Quote Originally Posted by Scytherwolf View Post
Go ahead and slap me, but I'm gonna slap you right back.

I've been creating stories since before I could write. Of course I wasn't actually 'writing' them, I was drawing pictures and then reciting the words to my parents so they could write them down. I actually rushed into learning to write around age four or so so that I could finally write down the stories myself. Of course these were very short and simple stories...I was four. But they were far more elaborate in my head. In kindergarden and first grade, we all had these "journal" things where we were supposed to write about our day...I just used it to write stories and would get mad because the space we had to write was extremely small and I could never finish them. xD

So yeah, some people DO start writing stories the moment they learn how to form words on paper. I honestly don't understand how that's weird or unbelievable. There are lots of people who start drawing from a very early age so writing isn't that different.

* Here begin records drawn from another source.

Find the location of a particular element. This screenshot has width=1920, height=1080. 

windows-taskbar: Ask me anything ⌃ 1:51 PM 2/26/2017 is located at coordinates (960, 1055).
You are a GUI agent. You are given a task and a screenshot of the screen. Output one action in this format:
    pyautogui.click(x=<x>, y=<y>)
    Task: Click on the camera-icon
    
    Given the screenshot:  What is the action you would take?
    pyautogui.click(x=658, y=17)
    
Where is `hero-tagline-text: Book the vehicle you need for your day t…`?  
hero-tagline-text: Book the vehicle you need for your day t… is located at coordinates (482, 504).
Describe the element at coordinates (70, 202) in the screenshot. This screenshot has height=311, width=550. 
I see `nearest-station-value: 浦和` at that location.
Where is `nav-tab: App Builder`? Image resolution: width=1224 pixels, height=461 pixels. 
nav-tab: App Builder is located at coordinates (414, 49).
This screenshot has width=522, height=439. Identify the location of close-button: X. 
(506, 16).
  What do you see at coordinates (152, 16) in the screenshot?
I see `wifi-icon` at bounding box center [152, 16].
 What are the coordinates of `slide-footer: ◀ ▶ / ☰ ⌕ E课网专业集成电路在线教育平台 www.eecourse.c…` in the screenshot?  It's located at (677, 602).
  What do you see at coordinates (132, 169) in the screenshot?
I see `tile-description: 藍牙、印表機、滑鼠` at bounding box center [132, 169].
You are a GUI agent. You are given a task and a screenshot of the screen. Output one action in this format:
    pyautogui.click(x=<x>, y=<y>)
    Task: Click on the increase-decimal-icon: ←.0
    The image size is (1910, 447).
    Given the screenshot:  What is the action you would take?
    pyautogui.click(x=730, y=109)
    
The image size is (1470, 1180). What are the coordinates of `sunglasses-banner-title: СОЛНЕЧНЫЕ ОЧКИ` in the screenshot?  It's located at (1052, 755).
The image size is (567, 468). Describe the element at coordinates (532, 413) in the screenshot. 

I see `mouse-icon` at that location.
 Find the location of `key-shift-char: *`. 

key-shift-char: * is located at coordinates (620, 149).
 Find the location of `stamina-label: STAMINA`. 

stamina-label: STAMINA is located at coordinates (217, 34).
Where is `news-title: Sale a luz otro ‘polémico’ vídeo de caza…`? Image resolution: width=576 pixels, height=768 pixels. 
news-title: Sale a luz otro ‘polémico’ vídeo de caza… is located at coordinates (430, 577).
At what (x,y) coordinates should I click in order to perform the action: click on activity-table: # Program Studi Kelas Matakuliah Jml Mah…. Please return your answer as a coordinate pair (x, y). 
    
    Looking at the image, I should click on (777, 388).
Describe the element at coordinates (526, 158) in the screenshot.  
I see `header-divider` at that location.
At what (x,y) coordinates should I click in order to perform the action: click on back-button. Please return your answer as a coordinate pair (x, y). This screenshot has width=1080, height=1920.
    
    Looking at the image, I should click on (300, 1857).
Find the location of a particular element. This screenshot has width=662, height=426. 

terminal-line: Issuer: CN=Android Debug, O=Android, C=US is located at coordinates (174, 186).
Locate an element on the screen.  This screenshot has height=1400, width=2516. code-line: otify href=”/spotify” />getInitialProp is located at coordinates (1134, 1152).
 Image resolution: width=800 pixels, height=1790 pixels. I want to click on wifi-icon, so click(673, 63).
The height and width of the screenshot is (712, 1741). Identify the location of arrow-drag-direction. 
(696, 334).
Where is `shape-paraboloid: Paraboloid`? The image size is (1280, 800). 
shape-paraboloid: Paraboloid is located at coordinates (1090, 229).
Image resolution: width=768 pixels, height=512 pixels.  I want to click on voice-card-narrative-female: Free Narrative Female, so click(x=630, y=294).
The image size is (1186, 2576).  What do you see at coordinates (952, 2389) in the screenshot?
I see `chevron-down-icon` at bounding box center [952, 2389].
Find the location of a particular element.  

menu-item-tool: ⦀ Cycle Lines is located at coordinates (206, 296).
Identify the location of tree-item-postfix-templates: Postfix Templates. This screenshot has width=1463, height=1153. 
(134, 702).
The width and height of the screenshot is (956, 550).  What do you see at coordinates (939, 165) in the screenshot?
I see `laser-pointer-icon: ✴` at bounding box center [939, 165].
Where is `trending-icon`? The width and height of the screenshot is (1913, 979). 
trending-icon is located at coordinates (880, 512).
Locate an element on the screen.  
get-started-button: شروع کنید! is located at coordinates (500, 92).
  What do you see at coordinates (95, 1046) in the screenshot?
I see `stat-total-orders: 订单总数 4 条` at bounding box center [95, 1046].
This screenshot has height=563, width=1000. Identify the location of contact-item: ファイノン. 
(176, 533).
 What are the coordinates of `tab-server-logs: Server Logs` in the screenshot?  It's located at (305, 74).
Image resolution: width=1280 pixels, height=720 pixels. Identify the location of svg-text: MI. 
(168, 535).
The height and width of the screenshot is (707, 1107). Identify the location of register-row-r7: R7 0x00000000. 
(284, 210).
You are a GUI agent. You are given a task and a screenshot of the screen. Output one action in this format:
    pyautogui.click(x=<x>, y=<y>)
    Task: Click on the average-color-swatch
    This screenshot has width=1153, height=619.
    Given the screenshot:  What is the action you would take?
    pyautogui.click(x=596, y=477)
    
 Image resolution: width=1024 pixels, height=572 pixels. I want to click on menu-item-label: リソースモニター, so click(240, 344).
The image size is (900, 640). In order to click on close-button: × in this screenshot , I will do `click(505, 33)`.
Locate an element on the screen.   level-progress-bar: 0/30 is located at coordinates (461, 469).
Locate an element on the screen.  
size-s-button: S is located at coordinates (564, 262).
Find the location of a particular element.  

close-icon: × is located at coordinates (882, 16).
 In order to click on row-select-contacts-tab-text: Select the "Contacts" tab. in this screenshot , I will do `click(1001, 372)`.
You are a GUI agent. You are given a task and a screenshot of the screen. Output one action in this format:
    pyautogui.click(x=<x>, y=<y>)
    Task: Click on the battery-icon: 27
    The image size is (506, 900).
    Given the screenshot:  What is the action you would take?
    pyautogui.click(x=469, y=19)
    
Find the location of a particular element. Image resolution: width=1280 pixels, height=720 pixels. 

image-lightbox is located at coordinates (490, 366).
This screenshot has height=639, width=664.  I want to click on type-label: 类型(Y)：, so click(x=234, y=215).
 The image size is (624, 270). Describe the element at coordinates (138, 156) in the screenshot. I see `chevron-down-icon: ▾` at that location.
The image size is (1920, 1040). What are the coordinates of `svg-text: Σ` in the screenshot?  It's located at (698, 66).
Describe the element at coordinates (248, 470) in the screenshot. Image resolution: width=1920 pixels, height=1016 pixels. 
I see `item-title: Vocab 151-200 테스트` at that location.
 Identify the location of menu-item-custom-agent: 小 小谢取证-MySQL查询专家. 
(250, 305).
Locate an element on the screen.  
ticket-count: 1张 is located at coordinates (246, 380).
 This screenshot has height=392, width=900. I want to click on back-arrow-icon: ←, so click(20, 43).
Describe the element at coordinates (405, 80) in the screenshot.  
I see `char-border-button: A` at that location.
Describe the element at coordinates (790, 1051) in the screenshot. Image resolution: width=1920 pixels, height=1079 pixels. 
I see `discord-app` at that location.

Since then I've never stopped. I'm kind of on the extreme end of the scale where creating and writing stories is my lifelong obsession/passion/what have you, and when I care about something, I really care about it. Always been that way.
I meant that to be directed to anyone who wanted to troll and vaguely answer as such, but you didn't (I hope you weren't xD).

But saying that "when you learnt how to write", it's claiming that your very first word with a pencil on paper was the beginning of a story. (I'm not sure if that's common-practice because that sounds like a writing prodigy to me.) Furthermore fluency and clarity is discrete from penmanship, so just because you're able to write a sentence doesn't mean the sentence is understandable to everyone.

I'm not saying it's not impossible, nor unbelievable. In fact, I can relate to your account since I've been an imaginative child before and daydreaming is in itself a form of story creation (not to mention forcing my plushies to fight evil hiding in my house). I guess when I said "stories", I meant the formal, serious, kind of boring, definition (like throwing in everything English teachers have taught us about introduction, climax, endings, fluency, coherency, and what have you not). So technically, you started at four (or another age, I don't know, only you do :P). It's the same as how people who begin drawing from an early age don't always draw seriously on their first stroke.